## Instructions to follow
Scan the data below. Pull out each line where "width" occurs.

[Saved entries]
------------------------------------------------------------
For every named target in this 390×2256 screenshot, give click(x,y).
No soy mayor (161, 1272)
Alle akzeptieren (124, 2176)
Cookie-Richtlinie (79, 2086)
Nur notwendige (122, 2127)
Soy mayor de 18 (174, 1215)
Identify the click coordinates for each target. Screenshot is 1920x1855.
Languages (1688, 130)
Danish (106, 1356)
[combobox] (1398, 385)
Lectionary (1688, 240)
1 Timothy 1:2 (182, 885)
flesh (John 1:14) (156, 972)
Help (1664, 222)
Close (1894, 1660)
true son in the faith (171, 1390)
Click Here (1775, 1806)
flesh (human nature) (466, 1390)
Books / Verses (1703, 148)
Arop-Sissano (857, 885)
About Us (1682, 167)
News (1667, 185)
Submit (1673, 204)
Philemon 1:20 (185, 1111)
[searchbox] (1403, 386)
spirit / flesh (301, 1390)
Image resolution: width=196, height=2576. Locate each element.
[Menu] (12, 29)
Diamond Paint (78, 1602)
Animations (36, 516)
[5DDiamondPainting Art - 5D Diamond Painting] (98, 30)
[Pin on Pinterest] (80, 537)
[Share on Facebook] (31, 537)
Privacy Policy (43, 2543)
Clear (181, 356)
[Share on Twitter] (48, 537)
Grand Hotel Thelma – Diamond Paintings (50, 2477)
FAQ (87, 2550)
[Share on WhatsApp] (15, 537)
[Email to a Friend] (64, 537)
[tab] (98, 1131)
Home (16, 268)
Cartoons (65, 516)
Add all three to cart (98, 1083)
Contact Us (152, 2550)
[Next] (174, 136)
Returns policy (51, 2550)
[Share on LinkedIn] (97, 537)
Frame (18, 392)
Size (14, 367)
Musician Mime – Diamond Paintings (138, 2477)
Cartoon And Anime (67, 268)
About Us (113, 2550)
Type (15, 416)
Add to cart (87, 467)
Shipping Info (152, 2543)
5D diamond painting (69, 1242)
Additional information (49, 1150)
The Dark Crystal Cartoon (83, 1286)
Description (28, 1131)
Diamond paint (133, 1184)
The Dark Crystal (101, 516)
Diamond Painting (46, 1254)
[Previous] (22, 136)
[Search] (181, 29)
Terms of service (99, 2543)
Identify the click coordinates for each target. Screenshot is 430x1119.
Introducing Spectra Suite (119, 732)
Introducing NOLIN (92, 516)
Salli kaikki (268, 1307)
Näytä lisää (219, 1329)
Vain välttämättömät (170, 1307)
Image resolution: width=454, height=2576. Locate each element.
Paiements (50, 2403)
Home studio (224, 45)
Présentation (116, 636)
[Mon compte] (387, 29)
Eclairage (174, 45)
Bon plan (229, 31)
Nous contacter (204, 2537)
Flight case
------------------------------------------------------------
## Your solution
Image resolution: width=196, height=2576. Locate each element.
Image resolution: width=454, height=2576. Locate each element.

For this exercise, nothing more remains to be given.